= Task requirements =
Starting at the line containing "You are a computer-use agent. The height" and continuing to the end of the rows, output each line as a Markdown table with the columns Entry and Content: Entry numbers the lines in order and Content holds the line. Leave out blank lines.

————————

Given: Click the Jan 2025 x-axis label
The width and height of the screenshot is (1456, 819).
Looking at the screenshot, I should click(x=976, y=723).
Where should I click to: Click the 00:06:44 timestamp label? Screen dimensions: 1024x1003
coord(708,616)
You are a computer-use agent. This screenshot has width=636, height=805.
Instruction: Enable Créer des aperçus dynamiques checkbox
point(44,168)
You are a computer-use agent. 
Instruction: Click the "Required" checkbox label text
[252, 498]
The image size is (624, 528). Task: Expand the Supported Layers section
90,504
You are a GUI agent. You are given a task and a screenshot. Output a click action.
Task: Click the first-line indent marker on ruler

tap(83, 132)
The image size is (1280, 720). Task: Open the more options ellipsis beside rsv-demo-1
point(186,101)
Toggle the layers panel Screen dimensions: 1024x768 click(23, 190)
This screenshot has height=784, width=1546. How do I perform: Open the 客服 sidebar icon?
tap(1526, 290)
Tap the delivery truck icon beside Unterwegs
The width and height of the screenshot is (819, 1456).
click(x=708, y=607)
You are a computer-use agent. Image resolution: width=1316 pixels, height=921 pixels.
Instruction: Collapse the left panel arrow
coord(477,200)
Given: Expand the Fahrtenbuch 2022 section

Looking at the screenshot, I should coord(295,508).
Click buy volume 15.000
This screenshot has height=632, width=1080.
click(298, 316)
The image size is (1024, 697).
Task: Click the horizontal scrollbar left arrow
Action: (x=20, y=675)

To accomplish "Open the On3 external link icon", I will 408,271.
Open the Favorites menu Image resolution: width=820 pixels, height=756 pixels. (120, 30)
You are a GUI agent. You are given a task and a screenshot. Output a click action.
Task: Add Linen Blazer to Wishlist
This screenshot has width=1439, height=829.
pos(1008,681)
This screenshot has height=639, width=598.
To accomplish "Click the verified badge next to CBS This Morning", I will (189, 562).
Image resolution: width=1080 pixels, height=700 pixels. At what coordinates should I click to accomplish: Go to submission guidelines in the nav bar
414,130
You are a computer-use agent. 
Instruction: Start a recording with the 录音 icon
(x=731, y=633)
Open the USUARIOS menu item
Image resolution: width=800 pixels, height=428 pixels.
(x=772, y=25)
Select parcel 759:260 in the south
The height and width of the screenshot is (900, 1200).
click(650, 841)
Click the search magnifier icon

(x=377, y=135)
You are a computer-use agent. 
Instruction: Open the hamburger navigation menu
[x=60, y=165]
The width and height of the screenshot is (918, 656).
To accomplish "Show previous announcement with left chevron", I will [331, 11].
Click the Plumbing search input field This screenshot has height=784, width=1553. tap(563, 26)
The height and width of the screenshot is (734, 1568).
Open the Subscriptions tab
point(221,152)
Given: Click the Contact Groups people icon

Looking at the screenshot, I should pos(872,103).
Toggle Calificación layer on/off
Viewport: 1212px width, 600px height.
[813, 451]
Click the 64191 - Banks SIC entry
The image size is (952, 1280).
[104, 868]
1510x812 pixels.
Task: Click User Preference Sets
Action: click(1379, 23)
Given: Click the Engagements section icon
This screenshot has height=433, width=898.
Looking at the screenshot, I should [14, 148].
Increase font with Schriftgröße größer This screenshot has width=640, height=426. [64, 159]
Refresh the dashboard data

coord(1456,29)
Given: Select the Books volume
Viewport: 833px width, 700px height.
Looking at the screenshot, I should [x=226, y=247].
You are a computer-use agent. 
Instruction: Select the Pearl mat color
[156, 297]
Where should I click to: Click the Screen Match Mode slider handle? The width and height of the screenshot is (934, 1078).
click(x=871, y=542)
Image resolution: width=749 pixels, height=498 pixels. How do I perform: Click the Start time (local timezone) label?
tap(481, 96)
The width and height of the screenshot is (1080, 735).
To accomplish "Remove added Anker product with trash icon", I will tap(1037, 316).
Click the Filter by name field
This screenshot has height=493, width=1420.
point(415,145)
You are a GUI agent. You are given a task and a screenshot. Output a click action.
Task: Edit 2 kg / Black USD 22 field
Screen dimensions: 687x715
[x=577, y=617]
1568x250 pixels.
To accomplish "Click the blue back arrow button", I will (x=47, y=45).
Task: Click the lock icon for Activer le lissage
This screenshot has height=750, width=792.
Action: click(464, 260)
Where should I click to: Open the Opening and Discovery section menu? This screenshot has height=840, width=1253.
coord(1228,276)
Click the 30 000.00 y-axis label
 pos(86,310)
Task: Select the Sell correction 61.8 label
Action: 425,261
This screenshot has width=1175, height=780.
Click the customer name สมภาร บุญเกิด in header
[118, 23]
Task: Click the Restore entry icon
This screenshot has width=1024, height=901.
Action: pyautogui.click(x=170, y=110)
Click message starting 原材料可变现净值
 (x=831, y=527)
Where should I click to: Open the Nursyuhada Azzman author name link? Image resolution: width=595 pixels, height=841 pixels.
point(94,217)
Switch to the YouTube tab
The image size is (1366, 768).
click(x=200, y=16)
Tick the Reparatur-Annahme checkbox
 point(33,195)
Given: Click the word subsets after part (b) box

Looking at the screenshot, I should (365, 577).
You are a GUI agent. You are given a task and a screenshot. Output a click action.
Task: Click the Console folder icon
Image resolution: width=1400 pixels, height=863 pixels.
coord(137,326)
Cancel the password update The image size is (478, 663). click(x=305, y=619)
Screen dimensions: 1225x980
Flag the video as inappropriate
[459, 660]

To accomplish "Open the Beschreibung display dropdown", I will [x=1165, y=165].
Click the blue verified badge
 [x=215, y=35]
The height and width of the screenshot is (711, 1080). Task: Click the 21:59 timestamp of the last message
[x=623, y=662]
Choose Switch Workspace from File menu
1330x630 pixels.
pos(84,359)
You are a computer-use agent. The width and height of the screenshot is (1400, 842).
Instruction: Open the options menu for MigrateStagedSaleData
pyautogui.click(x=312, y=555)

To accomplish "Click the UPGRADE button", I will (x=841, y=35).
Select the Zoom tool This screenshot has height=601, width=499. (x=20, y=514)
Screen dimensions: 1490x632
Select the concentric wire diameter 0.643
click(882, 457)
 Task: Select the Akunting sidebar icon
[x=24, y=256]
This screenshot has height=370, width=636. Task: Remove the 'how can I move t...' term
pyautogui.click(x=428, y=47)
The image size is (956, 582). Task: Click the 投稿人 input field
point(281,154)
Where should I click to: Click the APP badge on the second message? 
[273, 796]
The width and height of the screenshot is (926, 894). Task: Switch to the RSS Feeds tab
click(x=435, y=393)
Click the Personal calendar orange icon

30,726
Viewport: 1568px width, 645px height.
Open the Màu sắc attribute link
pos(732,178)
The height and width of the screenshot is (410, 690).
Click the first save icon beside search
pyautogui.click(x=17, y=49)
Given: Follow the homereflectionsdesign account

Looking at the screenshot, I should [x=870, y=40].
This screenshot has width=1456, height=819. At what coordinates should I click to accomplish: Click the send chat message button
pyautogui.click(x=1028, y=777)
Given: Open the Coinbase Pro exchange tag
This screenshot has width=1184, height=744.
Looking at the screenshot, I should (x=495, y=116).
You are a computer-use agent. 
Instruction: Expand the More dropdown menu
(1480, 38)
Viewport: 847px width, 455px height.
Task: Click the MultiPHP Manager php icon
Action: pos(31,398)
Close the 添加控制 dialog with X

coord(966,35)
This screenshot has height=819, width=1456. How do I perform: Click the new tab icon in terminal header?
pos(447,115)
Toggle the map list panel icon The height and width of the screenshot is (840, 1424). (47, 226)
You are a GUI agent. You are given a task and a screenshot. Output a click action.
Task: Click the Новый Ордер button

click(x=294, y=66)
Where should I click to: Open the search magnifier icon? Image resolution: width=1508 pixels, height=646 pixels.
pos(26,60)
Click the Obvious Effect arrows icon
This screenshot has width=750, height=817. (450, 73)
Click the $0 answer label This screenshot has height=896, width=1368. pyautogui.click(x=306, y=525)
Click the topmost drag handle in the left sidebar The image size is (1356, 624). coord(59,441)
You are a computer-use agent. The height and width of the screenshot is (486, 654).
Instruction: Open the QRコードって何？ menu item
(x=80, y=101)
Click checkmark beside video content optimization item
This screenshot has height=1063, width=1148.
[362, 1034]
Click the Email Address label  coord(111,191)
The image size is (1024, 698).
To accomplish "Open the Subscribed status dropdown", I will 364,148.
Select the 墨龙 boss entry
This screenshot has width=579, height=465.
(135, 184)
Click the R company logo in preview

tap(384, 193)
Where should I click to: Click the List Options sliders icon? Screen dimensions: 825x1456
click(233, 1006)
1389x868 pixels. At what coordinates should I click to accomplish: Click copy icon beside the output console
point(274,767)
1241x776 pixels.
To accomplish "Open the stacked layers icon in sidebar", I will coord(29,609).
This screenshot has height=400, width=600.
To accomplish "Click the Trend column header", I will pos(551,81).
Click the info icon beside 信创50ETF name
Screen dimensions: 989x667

————————

= Written solution =
| Entry | Content |
|---|---|
| 1 | You are a computer-use agent. The height and width of the screenshot is (486, 654). |
| 2 | Instruction: Open the QRコードって何？ menu item |
| 3 | (x=80, y=101) |
| 4 | Click checkmark beside video content optimization item |
| 5 | This screenshot has height=1063, width=1148. |
| 6 | [362, 1034] |
| 7 | Click the Email Address label  coord(111,191) |
| 8 | The image size is (1024, 698). |
| 9 | To accomplish "Open the Subscribed status dropdown", I will 364,148. |
| 10 | Select the 墨龙 boss entry |
| 11 | This screenshot has width=579, height=465. |
| 12 | (135, 184) |
| 13 | Click the R company logo in preview |
| 14 | tap(384, 193) |
| 15 | Where should I click to: Click the List Options sliders icon? Screen dimensions: 825x1456 |
| 16 | click(233, 1006) |
| 17 | 1389x868 pixels. At what coordinates should I click to accomplish: Click copy icon beside the output console |
| 18 | point(274,767) |
| 19 | 1241x776 pixels. |
| 20 | To accomplish "Open the stacked layers icon in sidebar", I will coord(29,609). |
| 21 | This screenshot has height=400, width=600. |
| 22 | To accomplish "Click the Trend column header", I will pos(551,81). |
| 23 | Click the info icon beside 信创50ETF name |
| 24 | Screen dimensions: 989x667 |